Fabricio
Fabricio

Reputation: 7935

How to implement a macro in .c but expose it for use in the .h file

I don't know if this is possible, nor even if it is correct, but I have a macro defined in a .c file and now I want to expose that macro, so I need put it in the .h file. But I dont want to expose how it is implemented, just the signature for use.

//.c
#define sayhi() printf("hi");

//.h
sayhi()

//another.c
int main(...) {
    sayhi();
}

Upvotes: 2

Views: 481

Answers (3)

Chris Barrett
Chris Barrett

Reputation: 3385

The preprocessor doesn't have anything like the linkage semantics of C source code, so what the macro expands to will depend on the last definition seen by the preprocessor. For this reason, you really need to keep the macro's definition in a header.

Two approaches come to mind:

  1. delegate as much of the macro's functionality as possible to a function, and declare the macro and function prototype in the header.
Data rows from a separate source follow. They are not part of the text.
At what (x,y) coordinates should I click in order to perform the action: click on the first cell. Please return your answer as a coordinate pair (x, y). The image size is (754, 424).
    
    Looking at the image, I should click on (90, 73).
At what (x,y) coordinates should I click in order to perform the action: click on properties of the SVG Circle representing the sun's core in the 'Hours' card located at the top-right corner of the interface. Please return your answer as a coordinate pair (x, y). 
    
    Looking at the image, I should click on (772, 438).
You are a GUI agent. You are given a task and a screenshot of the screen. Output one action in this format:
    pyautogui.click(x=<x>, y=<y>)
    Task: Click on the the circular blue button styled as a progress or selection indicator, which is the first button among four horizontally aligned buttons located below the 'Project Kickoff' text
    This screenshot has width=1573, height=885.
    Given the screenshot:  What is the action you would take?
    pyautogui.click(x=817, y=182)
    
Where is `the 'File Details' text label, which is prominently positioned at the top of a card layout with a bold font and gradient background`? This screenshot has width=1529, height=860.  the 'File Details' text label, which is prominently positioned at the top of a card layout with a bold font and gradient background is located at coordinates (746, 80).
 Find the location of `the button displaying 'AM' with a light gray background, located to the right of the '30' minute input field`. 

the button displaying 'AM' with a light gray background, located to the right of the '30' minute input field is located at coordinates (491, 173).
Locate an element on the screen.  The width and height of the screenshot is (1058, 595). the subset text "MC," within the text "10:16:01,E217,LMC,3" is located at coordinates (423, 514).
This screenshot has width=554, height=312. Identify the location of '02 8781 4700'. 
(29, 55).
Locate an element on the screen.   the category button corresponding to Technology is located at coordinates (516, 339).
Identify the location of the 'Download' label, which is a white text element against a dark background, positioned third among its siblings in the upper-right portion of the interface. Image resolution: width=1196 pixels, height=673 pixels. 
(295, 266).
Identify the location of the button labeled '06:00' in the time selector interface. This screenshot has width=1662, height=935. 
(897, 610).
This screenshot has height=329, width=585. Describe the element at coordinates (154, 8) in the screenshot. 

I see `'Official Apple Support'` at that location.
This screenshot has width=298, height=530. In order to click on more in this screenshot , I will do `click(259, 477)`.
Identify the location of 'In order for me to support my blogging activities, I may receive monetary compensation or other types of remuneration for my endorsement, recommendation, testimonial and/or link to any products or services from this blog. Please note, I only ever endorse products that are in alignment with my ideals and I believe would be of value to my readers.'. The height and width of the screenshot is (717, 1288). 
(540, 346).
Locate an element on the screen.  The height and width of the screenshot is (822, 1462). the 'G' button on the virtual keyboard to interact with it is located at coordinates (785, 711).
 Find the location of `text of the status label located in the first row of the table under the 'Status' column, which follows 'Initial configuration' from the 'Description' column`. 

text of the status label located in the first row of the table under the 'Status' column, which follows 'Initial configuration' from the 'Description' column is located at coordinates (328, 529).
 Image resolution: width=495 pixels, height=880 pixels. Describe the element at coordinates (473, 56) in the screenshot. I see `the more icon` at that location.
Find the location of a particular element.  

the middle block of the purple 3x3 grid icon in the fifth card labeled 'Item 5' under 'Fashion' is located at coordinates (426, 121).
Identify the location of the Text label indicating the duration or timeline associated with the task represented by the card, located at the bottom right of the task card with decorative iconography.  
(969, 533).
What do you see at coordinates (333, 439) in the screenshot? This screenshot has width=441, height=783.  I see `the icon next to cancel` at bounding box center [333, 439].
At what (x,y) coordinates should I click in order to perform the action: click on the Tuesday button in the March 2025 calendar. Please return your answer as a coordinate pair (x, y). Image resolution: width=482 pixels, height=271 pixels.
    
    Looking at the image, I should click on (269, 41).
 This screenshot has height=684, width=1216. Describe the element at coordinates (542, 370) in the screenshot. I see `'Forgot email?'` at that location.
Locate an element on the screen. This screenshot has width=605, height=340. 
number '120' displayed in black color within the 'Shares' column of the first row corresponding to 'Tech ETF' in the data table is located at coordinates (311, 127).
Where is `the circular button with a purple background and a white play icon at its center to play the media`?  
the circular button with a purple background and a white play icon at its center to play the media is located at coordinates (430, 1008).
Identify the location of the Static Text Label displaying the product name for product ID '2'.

You can put the implementation of the function in a source file.

  2. put the macro's definition in a private header.

// hi_internal.h

#define sayhi() printf("Hello, world!");

Include this in your public header with an explanatory comment.

// hi.h    

#define sayhi()    

// hi_internal redefines the above macros. 
// It must be included after the above definitions.
#include "hi_internal.h"

Upvotes: 2

selbie
selbie

Reputation: 104579

Don't make it a macro then. Just make it a function call.

Your .h file:

extern void DoSomething(int x, int y, int z);

Your .c file:

void DoSomething(int x, int y, int z)
{
    // your code goes here.
}

Upvotes: 7

kfsone
kfsone

Reputation: 24269

Macros don't have signatures the way functions do, they only exist for the duration of the pre-processing phase. You'll either have to make it a function or make the implementation a function.